• TASK PROMPT
Copy out, from the entries below, each line holding the string "icon".
+ + + + +
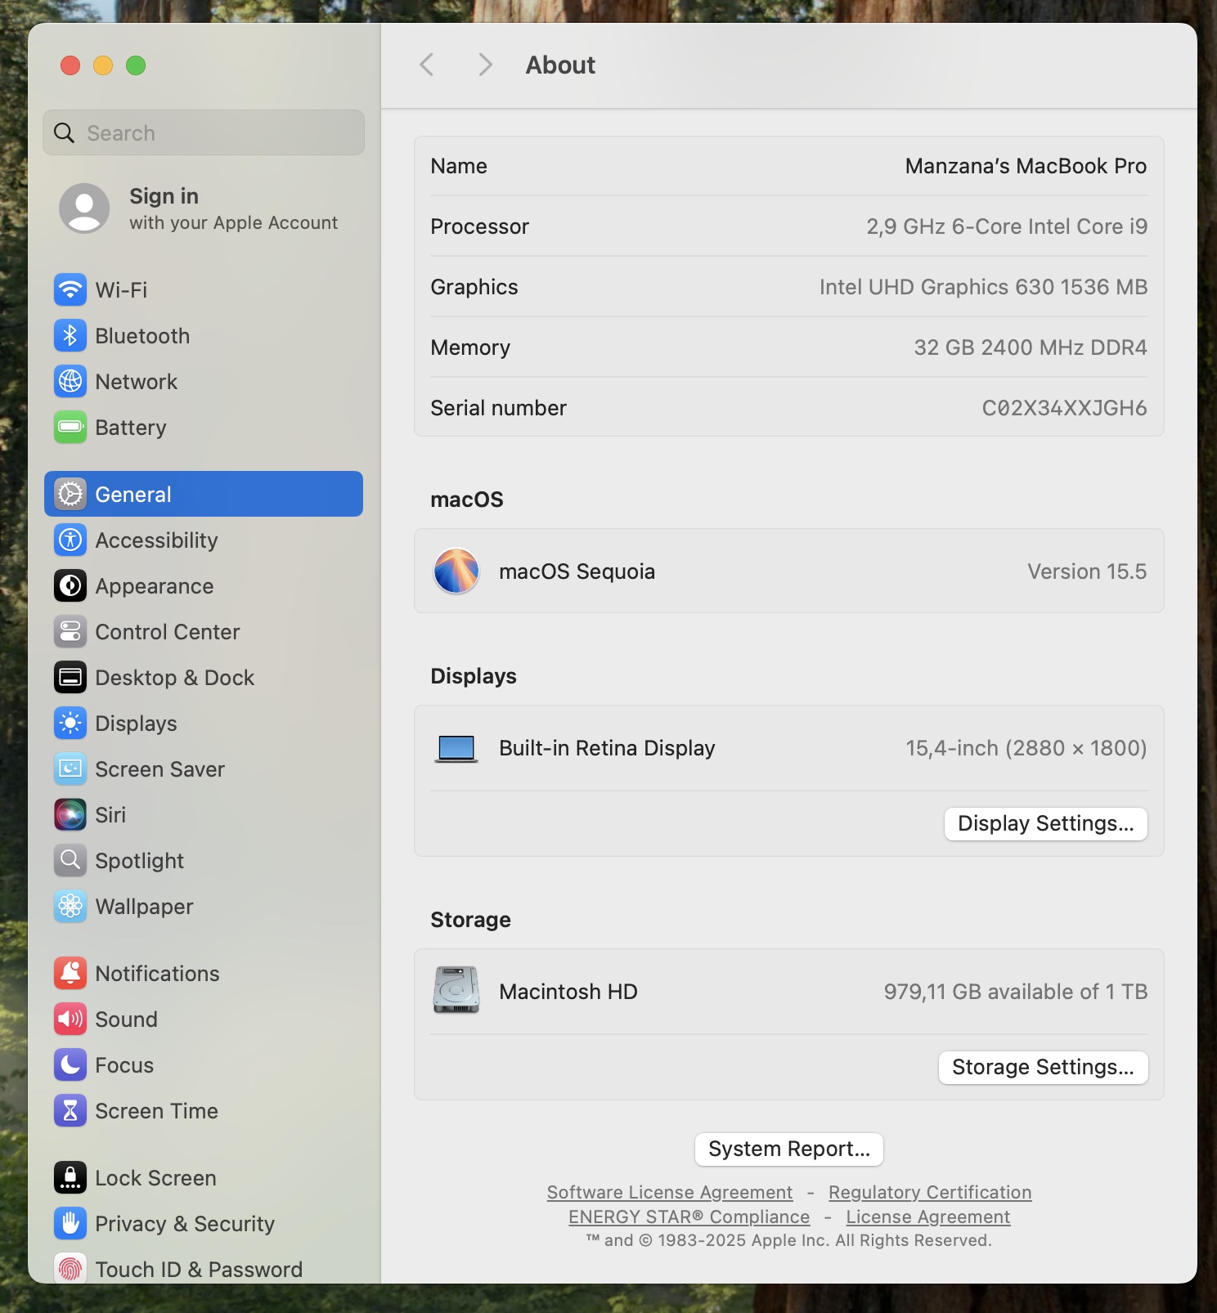
Task: Go forward with the right chevron
Action: pyautogui.click(x=485, y=65)
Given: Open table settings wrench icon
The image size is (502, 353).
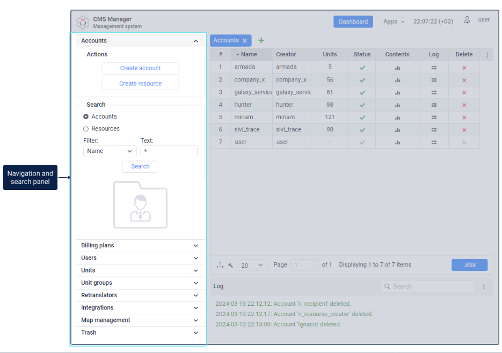Looking at the screenshot, I should click(230, 265).
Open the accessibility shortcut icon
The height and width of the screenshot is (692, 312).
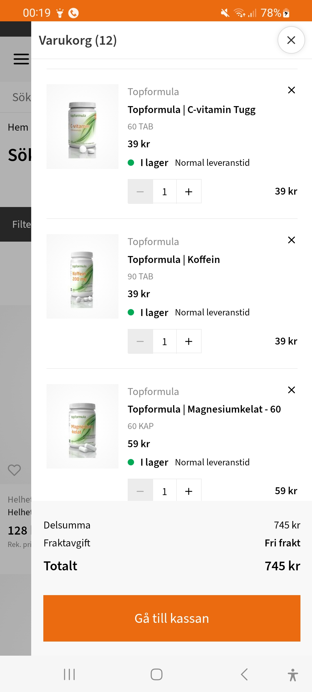[293, 675]
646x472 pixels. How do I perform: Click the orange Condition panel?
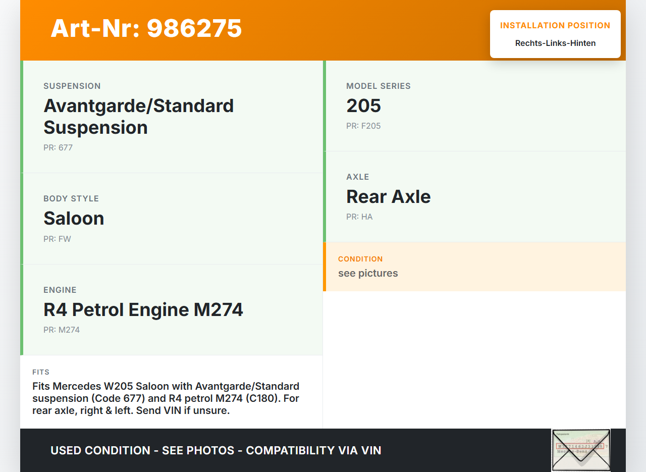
+ + + + +
• REPLY
Given: Open table settings wrench icon
Open the accessibility shortcut icon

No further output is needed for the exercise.